現在の評価を得るまでに日本は数十年の苦労を経ています。
*戦前、戦後は日本は独自の技術と販売網を持たず、現在の中国以下(たぶん)の販売に頼っていました。つまり海外のバイヤーの指示に基づいて物を作り、安く買い叩かれていました。ここから日本製品は長く
「安すかろう、悪かろう」の代名詞となり、デザイン盗用といわれ物まね天才との悪評を得ました。今日でも
日本製品を世界の高品質と認める人の横には必ず、この40~50年前のイメージで「しかし・・・しょせんは物まねだ」という人がいます。
*1960年後半ごろから日本メーカも独自の技術と自ら築いた販売網でいいものを安く作って売るようになり、消費者の目が徐々に変わって行きました。数年前までの韓国製品や中国製品が同じ道を経験しています。日本にはちょうど昔、欧米人が日本製品を評したように、依然として「中国製品は・・・」というこだわりがあります。Japan as No.1の時代が1980年代まで
続き、世界中が日本の生産管理、製造技術、経営手法を学ぼうとしました。
*1990年代にはいり現在まで続く長い経済停滞の時期(バブルの崩壊)を迎え、多くのメーカが目の前の販売に走らざるをえなくなり、円高コストアップを避けるため、又労賃の安さから東南アジア生産へ急速にシフトしました。現在では日本製品の高品質神話が崩れようとしています。独自の経営手法は早くも評価されなくなっています。むしろ、日本が総反省期にあり組織の見直し、給与体系の見直しなどが急速に進められています。新しい価値観を模索している自信のない時代にあるといえます。

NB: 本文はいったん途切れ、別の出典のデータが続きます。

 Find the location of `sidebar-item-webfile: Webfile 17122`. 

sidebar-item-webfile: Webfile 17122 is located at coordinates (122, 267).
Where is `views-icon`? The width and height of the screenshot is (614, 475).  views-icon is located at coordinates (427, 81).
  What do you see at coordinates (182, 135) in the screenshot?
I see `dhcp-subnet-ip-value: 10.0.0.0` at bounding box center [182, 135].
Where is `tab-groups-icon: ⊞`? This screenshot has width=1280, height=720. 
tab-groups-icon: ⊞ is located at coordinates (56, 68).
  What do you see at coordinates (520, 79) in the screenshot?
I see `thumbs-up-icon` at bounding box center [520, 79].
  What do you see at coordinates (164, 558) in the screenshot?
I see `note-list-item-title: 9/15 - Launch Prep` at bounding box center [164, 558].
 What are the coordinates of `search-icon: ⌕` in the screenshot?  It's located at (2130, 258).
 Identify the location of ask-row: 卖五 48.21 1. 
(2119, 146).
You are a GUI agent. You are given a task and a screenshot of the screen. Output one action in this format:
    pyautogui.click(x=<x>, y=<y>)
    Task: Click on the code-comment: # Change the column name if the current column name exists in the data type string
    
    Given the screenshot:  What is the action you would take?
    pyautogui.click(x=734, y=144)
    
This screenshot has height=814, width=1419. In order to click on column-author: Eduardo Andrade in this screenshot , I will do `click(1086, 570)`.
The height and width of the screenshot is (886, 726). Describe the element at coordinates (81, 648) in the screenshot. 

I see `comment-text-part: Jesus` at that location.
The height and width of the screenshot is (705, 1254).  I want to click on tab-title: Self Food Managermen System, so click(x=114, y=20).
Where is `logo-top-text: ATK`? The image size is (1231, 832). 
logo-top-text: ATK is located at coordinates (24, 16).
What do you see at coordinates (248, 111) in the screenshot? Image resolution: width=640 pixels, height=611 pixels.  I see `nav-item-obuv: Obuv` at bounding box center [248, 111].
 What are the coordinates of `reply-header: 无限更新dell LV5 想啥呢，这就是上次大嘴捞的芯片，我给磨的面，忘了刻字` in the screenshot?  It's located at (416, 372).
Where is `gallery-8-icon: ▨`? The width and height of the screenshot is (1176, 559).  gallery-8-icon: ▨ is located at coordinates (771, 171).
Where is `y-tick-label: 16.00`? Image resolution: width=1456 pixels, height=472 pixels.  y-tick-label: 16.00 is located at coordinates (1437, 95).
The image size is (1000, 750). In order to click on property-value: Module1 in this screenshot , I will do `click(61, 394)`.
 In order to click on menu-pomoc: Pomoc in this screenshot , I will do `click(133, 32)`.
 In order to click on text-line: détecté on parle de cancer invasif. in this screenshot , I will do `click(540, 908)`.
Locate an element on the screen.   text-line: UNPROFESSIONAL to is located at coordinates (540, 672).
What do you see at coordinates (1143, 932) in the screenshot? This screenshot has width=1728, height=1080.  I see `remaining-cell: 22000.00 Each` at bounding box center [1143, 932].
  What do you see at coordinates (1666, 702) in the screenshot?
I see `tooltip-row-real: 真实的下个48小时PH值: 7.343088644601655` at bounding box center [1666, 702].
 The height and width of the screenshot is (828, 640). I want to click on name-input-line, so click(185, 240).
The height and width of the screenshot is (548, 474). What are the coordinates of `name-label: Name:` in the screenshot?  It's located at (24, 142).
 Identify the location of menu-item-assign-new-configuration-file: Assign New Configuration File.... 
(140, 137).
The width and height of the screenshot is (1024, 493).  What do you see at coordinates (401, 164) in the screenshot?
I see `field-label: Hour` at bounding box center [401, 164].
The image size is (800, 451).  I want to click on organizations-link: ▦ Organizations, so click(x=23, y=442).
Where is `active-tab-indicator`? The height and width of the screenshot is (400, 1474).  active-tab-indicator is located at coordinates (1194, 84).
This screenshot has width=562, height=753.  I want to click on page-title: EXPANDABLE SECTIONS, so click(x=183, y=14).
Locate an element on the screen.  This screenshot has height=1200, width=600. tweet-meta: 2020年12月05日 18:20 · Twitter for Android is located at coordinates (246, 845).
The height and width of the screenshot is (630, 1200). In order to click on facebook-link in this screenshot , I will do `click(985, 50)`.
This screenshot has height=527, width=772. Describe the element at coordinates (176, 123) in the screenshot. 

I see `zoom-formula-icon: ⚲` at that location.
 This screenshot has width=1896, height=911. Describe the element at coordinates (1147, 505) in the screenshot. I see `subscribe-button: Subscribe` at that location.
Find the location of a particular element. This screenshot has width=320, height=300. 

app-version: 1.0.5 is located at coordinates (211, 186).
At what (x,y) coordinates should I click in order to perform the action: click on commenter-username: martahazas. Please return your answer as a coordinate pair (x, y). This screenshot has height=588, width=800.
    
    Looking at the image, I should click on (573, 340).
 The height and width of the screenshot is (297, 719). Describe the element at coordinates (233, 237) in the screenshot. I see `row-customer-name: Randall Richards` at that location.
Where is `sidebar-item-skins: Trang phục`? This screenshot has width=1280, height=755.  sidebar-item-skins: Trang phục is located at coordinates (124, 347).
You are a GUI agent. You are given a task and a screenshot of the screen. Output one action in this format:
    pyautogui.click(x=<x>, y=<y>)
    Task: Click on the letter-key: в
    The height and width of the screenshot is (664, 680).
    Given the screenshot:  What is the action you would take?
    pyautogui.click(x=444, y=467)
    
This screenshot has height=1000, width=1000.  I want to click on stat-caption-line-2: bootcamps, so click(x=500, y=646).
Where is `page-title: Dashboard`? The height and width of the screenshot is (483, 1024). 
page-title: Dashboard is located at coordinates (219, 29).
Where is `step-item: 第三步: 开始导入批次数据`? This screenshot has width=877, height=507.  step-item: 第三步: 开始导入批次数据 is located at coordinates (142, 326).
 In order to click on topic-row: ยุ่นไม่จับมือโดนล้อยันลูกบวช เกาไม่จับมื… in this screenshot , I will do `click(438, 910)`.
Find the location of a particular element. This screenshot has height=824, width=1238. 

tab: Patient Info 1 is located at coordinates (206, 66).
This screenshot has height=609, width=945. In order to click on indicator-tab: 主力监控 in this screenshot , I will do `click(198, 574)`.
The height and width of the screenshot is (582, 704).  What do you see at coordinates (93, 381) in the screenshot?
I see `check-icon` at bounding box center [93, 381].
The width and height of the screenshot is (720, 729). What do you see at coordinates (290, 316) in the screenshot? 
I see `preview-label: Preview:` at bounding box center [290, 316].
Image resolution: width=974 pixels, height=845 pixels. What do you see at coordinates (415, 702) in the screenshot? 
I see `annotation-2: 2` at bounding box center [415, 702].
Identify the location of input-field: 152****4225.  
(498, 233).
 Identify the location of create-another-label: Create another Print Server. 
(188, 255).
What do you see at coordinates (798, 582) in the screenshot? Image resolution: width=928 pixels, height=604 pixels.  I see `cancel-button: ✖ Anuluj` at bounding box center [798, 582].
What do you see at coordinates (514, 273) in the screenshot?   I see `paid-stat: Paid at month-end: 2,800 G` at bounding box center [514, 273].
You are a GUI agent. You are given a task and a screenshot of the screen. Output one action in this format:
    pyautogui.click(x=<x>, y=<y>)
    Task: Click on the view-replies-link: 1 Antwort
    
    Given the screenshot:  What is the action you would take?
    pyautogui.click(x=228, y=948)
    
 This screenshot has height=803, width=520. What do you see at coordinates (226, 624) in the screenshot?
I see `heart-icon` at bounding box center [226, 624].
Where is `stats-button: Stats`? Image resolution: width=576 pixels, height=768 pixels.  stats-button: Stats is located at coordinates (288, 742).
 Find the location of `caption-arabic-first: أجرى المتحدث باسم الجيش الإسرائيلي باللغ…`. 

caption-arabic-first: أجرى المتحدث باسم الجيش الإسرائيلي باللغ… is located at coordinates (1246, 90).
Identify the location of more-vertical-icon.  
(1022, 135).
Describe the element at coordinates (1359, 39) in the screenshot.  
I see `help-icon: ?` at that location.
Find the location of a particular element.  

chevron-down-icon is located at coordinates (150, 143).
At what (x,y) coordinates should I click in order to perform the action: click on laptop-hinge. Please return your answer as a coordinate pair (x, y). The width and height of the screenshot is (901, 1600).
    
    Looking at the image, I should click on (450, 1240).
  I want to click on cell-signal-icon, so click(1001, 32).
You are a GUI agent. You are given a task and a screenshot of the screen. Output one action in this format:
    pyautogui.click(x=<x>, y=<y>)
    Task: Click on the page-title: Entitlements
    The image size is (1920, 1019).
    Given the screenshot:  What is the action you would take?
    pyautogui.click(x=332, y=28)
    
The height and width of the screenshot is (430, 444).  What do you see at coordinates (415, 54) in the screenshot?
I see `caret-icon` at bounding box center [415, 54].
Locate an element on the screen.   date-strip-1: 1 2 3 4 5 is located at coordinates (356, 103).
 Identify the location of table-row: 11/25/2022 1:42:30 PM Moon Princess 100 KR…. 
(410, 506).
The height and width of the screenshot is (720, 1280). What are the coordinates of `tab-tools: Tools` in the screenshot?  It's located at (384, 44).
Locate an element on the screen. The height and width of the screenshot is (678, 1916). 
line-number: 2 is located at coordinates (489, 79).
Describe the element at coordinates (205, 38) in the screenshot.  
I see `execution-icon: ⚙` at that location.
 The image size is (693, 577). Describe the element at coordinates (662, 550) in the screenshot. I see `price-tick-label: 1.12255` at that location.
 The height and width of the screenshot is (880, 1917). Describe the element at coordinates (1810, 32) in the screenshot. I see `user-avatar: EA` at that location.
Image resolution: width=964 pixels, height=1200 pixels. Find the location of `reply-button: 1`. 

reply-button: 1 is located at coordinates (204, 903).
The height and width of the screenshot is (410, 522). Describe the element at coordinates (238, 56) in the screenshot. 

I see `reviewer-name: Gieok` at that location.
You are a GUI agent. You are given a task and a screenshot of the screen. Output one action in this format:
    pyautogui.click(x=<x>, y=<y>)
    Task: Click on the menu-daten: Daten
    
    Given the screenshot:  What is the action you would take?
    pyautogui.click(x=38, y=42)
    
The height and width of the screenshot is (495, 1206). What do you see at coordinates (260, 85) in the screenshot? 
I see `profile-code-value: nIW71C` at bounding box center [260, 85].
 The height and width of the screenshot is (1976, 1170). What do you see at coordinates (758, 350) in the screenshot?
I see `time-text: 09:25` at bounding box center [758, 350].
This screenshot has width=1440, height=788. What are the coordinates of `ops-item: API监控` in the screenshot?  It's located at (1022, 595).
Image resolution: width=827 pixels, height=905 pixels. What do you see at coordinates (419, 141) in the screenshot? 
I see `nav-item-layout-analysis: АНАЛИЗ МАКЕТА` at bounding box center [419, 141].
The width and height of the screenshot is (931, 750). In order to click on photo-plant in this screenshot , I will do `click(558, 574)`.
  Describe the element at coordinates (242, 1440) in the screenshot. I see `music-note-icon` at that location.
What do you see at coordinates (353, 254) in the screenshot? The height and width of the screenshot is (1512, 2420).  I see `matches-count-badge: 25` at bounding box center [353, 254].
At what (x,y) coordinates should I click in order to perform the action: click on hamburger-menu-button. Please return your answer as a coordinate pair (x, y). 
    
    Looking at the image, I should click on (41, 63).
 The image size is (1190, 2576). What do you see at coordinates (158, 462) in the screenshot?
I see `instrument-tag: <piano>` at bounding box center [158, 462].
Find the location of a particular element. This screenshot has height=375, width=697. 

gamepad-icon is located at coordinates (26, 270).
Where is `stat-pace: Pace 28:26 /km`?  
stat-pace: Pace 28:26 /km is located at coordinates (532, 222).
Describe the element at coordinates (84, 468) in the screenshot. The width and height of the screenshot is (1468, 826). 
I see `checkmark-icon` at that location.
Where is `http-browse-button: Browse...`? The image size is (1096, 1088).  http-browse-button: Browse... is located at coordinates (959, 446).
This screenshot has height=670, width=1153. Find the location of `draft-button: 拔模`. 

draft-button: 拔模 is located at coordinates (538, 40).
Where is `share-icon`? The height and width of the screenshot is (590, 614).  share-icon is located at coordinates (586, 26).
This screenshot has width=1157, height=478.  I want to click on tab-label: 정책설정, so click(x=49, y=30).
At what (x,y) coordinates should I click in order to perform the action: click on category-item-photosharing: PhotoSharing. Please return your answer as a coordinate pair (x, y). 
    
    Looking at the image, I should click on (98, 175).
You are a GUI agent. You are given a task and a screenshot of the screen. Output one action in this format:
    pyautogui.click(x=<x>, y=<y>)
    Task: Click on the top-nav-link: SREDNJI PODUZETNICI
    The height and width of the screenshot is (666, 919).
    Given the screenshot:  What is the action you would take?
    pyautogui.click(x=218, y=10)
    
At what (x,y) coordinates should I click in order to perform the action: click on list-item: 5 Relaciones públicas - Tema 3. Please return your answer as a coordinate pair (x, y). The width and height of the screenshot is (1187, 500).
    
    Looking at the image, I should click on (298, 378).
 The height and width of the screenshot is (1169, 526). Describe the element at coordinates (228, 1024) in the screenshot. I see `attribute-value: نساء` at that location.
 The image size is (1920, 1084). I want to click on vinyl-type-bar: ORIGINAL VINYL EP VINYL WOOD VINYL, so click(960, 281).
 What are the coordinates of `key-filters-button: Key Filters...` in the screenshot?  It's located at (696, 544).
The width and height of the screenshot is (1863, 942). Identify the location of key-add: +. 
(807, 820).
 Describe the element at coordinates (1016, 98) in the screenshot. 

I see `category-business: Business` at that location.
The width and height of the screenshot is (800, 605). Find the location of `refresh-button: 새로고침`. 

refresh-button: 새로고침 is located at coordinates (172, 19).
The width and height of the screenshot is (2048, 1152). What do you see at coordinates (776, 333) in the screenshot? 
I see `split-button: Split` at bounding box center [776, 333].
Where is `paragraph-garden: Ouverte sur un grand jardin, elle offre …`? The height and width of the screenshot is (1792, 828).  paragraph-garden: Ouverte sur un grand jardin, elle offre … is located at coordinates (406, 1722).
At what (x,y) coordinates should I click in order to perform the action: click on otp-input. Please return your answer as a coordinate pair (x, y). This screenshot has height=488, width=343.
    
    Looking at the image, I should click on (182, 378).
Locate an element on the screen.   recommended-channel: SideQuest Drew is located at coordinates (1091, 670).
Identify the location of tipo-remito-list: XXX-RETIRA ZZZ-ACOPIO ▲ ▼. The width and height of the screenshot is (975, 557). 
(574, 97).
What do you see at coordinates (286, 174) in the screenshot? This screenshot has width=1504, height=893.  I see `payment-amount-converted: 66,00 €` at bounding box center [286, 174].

これまで日本がいいものを安く作ってこれたのは、従業員が一丸となって担当する仕事を「わが事」として個人的に、グループで改善、改良に日夜努力してきたからだと思います。海外では従業員は自分に与えられた権限と責任(それに見合う賃金)の範囲で上の指示に従って仕事をするのが慣わしです。日本発の「KAIZEN」は今や世界共通語になっています。